In the vast majority of states, insurance departments' regulatory activities are limited to assuring the solvency of insurers doing business in their states.

One of the "unintended consequences" of insurance "reforms" which swept through the states in the early 90's, and culminated in the enactment of HIPAA in the mid-90's, was that insurers became much freer to raise rates for small groups and individuals without the need to provide any information, either to the states or to their customers, to justify the increase. The idea was that the "pooling of risk" made insurers treat all their small group and individual customers in the same way, so it was unnecessary to explain to customers what specific factors may have led to the rate increase being imposed on them.

The idea hasn't worked very well...unless you're an insurer.

Here in Ohio, insurers may splinter the risk pool for small businesses and individuals into as many as 36 classifications, based on age, risk, utilization, geography, industry, and a host of other considerations. Based on these factors, insurers have the right to adjust rates any way they want. For small groups, the only consideration is that the rates in the highest "tier" can't be more than 80% higher than the rates in the lowest tier. No such limitations exist for non-group coverage; it's not unusual for rates for the costliest coverage to be three times higher than the least costly coverage.

So when insurers raise rates, they do so based upon their own criteria, and upon their own "proprietary" utilization data and actuarial assumptions, which are always the most conservative (read: insurer-friendly) scenarios conceivable.

)And consider also that a 30% increase in insurance premiums ALSO means that the insurer generally pays itself a 30% raise in its administrative costs; when the rates go up, the 25-40% of premiums attributable to administrative costs goes up, too.

How about that? A 30% raise for doing no additional work, Nice work if you can get it...)

So the Anthem's assertion that the dip in its customer base was due to younger, healthier people opting out of coverage is very likely not based on documentation, but on actuarial assumptions, which may or may not be accurate, but certainly are irrefutable by anybody who matters. The rates are based on these assumptions, and if you buy the assumptions, you have to buy the rates. And since no one has any data with which to refute the assumptions...the insurers win.

So more than 700,000 insureds get their letters a state-mandated minimum of 30 days in advance of a rate increase, and their choice is to accept the rate increase or go elsewhere...if they can.

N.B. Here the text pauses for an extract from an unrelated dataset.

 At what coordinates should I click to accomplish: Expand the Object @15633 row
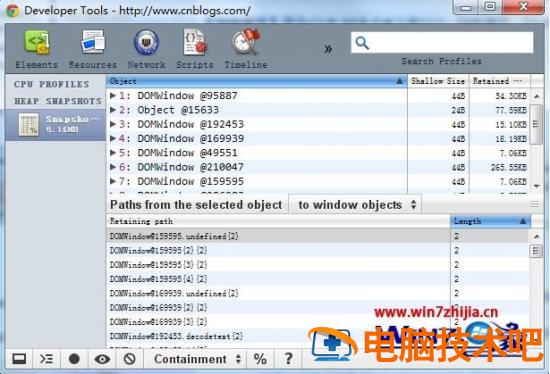tap(113, 110)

Then insurance industry is using this case as a reason to justify its call for an individual mandate. If everybody were required to purchase coverage, the line goes, then younger people participating in our health plans would expand our risk pools and stabilize our costs. Public policy experts seem to buy this idea, as well.

But what if they're wrong (as I think they are)? What if, instead, Anthem, or other insurers, decided it was necessary to increase EVERYBODY'S rates by 30%, and you had no choice but to pay the price?

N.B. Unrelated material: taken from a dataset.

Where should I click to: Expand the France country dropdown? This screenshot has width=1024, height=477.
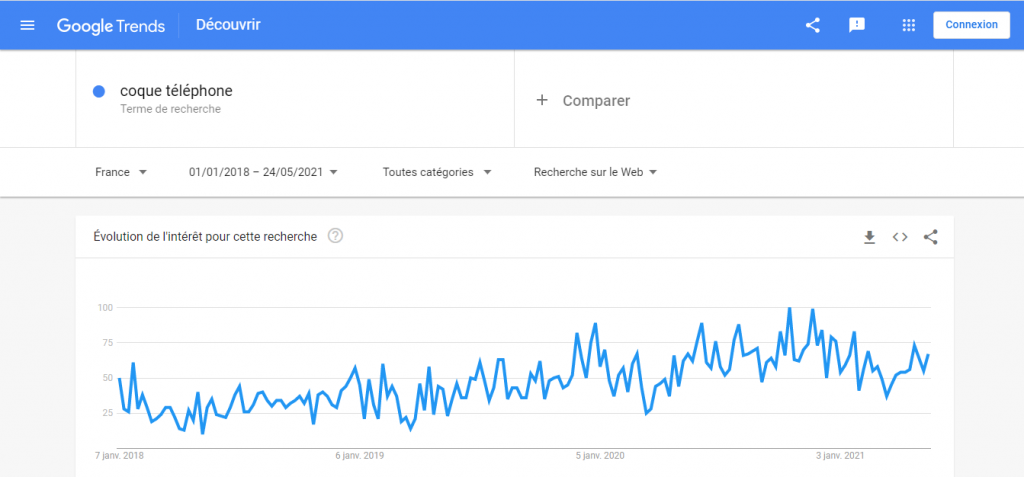(x=121, y=172)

What's REALLY needed is a means to consolidate the purchasing power of small businesses and individuals into groups which have the knowledge, and the mission, to push back against those proposed rate increases. The only way to establish more of a market for health insurance coverage is to enable the formation of a genuine purchasing dynamic, so that negotiations can evolve from "take it or leave it" to "let's talk."

Because today, nobody...not government, certainly not the industry...is watching the store.

Let's get a bunch of insurance exchanges launched, shall we?